- _HOW TO COMPLETE THIS TASK_
Word for word, write out all of the data below.
*** Opening EXCERPTED RECORDS ***
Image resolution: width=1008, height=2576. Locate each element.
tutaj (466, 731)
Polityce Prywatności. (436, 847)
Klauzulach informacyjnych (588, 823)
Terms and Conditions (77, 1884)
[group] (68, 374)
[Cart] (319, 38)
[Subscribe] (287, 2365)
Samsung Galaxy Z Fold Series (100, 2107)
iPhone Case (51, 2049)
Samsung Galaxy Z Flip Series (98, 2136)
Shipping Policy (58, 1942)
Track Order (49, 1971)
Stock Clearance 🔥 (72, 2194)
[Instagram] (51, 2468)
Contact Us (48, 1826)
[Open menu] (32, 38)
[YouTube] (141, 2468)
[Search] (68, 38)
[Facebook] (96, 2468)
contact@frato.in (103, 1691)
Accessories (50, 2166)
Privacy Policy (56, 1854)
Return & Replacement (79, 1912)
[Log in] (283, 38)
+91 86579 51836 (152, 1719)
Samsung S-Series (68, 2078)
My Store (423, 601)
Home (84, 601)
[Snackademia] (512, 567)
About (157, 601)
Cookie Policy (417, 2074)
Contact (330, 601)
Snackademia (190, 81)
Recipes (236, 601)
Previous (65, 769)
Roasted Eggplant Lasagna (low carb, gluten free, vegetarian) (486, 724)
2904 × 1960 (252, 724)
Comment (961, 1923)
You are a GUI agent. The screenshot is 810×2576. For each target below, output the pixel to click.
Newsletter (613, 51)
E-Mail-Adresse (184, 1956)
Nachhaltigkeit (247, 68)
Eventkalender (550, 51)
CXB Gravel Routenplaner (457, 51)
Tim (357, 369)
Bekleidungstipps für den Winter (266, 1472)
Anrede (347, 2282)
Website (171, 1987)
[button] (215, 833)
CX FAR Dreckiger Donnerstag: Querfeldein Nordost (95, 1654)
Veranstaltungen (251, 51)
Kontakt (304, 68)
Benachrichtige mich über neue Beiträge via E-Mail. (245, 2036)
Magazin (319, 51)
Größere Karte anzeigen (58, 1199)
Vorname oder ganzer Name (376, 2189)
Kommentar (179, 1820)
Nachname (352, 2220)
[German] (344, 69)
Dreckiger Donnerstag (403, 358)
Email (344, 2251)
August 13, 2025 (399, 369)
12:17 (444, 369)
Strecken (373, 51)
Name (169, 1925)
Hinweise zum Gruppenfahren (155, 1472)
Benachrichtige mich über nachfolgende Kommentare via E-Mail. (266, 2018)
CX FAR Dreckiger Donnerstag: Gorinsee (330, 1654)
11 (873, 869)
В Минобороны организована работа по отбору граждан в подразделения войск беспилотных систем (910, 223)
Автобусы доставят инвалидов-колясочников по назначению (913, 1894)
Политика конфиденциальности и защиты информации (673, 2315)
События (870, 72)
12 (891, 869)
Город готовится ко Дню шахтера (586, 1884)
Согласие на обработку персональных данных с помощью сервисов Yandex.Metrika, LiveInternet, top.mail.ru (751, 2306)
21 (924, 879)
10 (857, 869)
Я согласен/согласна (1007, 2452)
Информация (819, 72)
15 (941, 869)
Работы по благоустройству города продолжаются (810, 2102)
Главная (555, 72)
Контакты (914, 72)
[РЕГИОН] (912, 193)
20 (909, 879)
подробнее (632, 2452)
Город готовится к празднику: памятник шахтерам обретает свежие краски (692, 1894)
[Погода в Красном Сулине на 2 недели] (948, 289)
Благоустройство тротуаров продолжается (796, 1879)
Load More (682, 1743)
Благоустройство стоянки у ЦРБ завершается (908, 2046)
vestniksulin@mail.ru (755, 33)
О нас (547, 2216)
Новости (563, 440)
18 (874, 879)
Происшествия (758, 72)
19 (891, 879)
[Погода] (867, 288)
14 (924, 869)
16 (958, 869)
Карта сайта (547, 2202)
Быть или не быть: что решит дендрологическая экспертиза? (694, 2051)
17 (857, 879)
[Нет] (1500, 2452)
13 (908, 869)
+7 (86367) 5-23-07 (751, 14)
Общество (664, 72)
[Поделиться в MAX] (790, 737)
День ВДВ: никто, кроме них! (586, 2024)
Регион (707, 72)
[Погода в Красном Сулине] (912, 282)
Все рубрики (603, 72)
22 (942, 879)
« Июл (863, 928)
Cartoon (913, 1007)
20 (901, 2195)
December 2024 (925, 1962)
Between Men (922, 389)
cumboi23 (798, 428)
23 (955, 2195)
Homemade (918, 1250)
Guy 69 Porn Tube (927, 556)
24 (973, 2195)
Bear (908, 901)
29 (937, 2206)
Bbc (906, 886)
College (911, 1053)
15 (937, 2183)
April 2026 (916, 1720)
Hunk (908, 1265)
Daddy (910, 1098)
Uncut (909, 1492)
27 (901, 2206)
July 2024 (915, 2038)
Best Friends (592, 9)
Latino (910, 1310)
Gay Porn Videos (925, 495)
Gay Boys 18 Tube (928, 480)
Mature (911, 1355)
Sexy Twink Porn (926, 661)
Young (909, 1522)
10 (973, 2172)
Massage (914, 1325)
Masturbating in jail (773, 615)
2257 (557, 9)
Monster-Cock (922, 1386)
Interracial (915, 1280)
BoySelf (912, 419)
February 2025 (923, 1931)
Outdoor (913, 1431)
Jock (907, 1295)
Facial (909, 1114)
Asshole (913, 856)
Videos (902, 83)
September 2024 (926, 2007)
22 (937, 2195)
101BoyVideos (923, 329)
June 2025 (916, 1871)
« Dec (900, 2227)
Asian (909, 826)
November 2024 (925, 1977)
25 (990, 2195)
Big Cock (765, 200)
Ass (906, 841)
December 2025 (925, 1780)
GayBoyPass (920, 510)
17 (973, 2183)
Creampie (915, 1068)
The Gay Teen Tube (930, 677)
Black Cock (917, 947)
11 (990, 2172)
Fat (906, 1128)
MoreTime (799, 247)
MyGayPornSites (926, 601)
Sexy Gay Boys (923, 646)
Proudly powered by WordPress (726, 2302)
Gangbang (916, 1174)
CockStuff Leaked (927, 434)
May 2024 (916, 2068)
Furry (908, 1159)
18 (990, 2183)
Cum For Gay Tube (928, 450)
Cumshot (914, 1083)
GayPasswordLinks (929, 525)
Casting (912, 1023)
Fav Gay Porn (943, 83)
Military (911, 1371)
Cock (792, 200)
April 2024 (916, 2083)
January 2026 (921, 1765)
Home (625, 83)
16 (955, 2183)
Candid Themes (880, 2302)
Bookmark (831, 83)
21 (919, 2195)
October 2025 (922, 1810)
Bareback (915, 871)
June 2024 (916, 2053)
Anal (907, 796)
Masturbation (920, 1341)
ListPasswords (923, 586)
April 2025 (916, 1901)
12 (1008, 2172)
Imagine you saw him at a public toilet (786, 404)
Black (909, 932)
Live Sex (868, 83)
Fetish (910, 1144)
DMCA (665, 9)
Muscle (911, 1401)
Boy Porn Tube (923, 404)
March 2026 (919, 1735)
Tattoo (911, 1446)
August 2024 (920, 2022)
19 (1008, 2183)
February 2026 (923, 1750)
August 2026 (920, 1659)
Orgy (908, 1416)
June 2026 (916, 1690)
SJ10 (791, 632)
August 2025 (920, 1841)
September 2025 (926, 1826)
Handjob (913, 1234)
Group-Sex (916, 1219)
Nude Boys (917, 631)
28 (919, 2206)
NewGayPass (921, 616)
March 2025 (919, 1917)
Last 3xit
*** Closing EXCERPTED RECORDS ***
- _OUTPUT FOR THIS EXERCISE_
Image resolution: width=1008, height=2576. Locate each element.
tutaj (466, 731)
Polityce Prywatności. (436, 847)
Klauzulach informacyjnych (588, 823)
Terms and Conditions (77, 1884)
[group] (68, 374)
[Cart] (319, 38)
[Subscribe] (287, 2365)
Samsung Galaxy Z Fold Series (100, 2107)
iPhone Case (51, 2049)
Samsung Galaxy Z Flip Series (98, 2136)
Shipping Policy (58, 1942)
Track Order (49, 1971)
Stock Clearance 🔥 (72, 2194)
[Instagram] (51, 2468)
Contact Us (48, 1826)
[Open menu] (32, 38)
[YouTube] (141, 2468)
[Search] (68, 38)
[Facebook] (96, 2468)
contact@frato.in (103, 1691)
Accessories (50, 2166)
Privacy Policy (56, 1854)
Return & Replacement (79, 1912)
[Log in] (283, 38)
+91 86579 51836 (152, 1719)
Samsung S-Series (68, 2078)
My Store (423, 601)
Home (84, 601)
[Snackademia] (512, 567)
About (157, 601)
Cookie Policy (417, 2074)
Contact (330, 601)
Snackademia (190, 81)
Recipes (236, 601)
Previous (65, 769)
Roasted Eggplant Lasagna (low carb, gluten free, vegetarian) (486, 724)
2904 × 1960 (252, 724)
Comment (961, 1923)
You are a GUI agent. The screenshot is 810×2576. For each target below, output the pixel to click.
Newsletter (613, 51)
E-Mail-Adresse (184, 1956)
Nachhaltigkeit (247, 68)
Eventkalender (550, 51)
CXB Gravel Routenplaner (457, 51)
Tim (357, 369)
Bekleidungstipps für den Winter (266, 1472)
Anrede (347, 2282)
Website (171, 1987)
[button] (215, 833)
CX FAR Dreckiger Donnerstag: Querfeldein Nordost (95, 1654)
Veranstaltungen (251, 51)
Kontakt (304, 68)
Benachrichtige mich über neue Beiträge via E-Mail. (245, 2036)
Magazin (319, 51)
Größere Karte anzeigen (58, 1199)
Vorname oder ganzer Name (376, 2189)
Kommentar (179, 1820)
Nachname (352, 2220)
[German] (344, 69)
Dreckiger Donnerstag (403, 358)
Email (344, 2251)
August 13, 2025 (399, 369)
12:17 (444, 369)
Strecken (373, 51)
Name (169, 1925)
Hinweise zum Gruppenfahren (155, 1472)
Benachrichtige mich über nachfolgende Kommentare via E-Mail. (266, 2018)
CX FAR Dreckiger Donnerstag: Gorinsee (330, 1654)
11 (873, 869)
В Минобороны организована работа по отбору граждан в подразделения войск беспилотных систем (910, 223)
Автобусы доставят инвалидов-колясочников по назначению (913, 1894)
Политика конфиденциальности и защиты информации (673, 2315)
События (870, 72)
12 (891, 869)
Город готовится ко Дню шахтера (586, 1884)
Согласие на обработку персональных данных с помощью сервисов Yandex.Metrika, LiveInternet, top.mail.ru (751, 2306)
21 (924, 879)
10 (857, 869)
Я согласен/согласна (1007, 2452)
Информация (819, 72)
15 (941, 869)
Работы по благоустройству города продолжаются (810, 2102)
Главная (555, 72)
Контакты (914, 72)
[РЕГИОН] (912, 193)
20 (909, 879)
подробнее (632, 2452)
Город готовится к празднику: памятник шахтерам обретает свежие краски (692, 1894)
[Погода в Красном Сулине на 2 недели] (948, 289)
Благоустройство тротуаров продолжается (796, 1879)
Load More (682, 1743)
Благоустройство стоянки у ЦРБ завершается (908, 2046)
vestniksulin@mail.ru (755, 33)
О нас (547, 2216)
Новости (563, 440)
18 (874, 879)
Происшествия (758, 72)
19 (891, 879)
[Погода] (867, 288)
14 (924, 869)
16 (958, 869)
Карта сайта (547, 2202)
Быть или не быть: что решит дендрологическая экспертиза? (694, 2051)
17 (857, 879)
[Нет] (1500, 2452)
13 (908, 869)
+7 (86367) 5-23-07 (751, 14)
Общество (664, 72)
[Поделиться в MAX] (790, 737)
День ВДВ: никто, кроме них! (586, 2024)
Регион (707, 72)
[Погода в Красном Сулине] (912, 282)
Все рубрики (603, 72)
22 (942, 879)
« Июл (863, 928)
Cartoon (913, 1007)
20 (901, 2195)
December 2024 (925, 1962)
Between Men (922, 389)
cumboi23 (798, 428)
23 (955, 2195)
Homemade (918, 1250)
Guy 69 Porn Tube (927, 556)
24 (973, 2195)
Bear (908, 901)
29 (937, 2206)
Bbc (906, 886)
College (911, 1053)
15 (937, 2183)
April 2026 (916, 1720)
Hunk (908, 1265)
Daddy (910, 1098)
Uncut (909, 1492)
27 (901, 2206)
July 2024 (915, 2038)
Best Friends (592, 9)
Latino (910, 1310)
Gay Porn Videos (925, 495)
Gay Boys 18 Tube (928, 480)
Mature (911, 1355)
Sexy Twink Porn (926, 661)
Young (909, 1522)
10 (973, 2172)
Massage (914, 1325)
Masturbating in jail (773, 615)
2257 (557, 9)
Monster-Cock (922, 1386)
Interracial (915, 1280)
BoySelf (912, 419)
February 2025 (923, 1931)
Outdoor (913, 1431)
Jock (907, 1295)
Facial (909, 1114)
Asshole (913, 856)
Videos (902, 83)
September 2024 (926, 2007)
22 (937, 2195)
101BoyVideos (923, 329)
June 2025 (916, 1871)
« Dec (900, 2227)
Asian (909, 826)
November 2024 (925, 1977)
25 (990, 2195)
Big Cock (765, 200)
Ass (906, 841)
December 2025 (925, 1780)
GayBoyPass (920, 510)
17 (973, 2183)
Creampie (915, 1068)
The Gay Teen Tube (930, 677)
Black Cock (917, 947)
11 (990, 2172)
Fat (906, 1128)
MoreTime (799, 247)
MyGayPornSites (926, 601)
Sexy Gay Boys (923, 646)
Proudly powered by WordPress (726, 2302)
Gangbang (916, 1174)
CockStuff Leaked (927, 434)
May 2024 (916, 2068)
Furry (908, 1159)
18 (990, 2183)
Cum For Gay Tube (928, 450)
Cumshot (914, 1083)
GayPasswordLinks (929, 525)
Casting (912, 1023)
Fav Gay Porn (943, 83)
Military (911, 1371)
Cock (792, 200)
April 2024 (916, 2083)
January 2026 (921, 1765)
Home (625, 83)
16 (955, 2183)
Candid Themes (880, 2302)
Bookmark (831, 83)
21 (919, 2195)
October 2025 (922, 1810)
Bareback (915, 871)
June 2024 (916, 2053)
Anal (907, 796)
Masturbation (920, 1341)
ListPasswords (923, 586)
April 2025 (916, 1901)
12 (1008, 2172)
Imagine you saw him at a public toilet (786, 404)
Black (909, 932)
Live Sex (868, 83)
Fetish (910, 1144)
DMCA (665, 9)
Muscle (911, 1401)
Boy Porn Tube (923, 404)
March 2026 (919, 1735)
Tattoo (911, 1446)
August 2024 (920, 2022)
19 (1008, 2183)
February 2026 (923, 1750)
August 2026 (920, 1659)
Orgy (908, 1416)
June 2026 (916, 1690)
SJ10 (791, 632)
August 2025 (920, 1841)
September 2025 (926, 1826)
Handjob (913, 1234)
Group-Sex (916, 1219)
Nude Boys (917, 631)
28 (919, 2206)
NewGayPass (921, 616)
March 2025 (919, 1917)
Last 3xit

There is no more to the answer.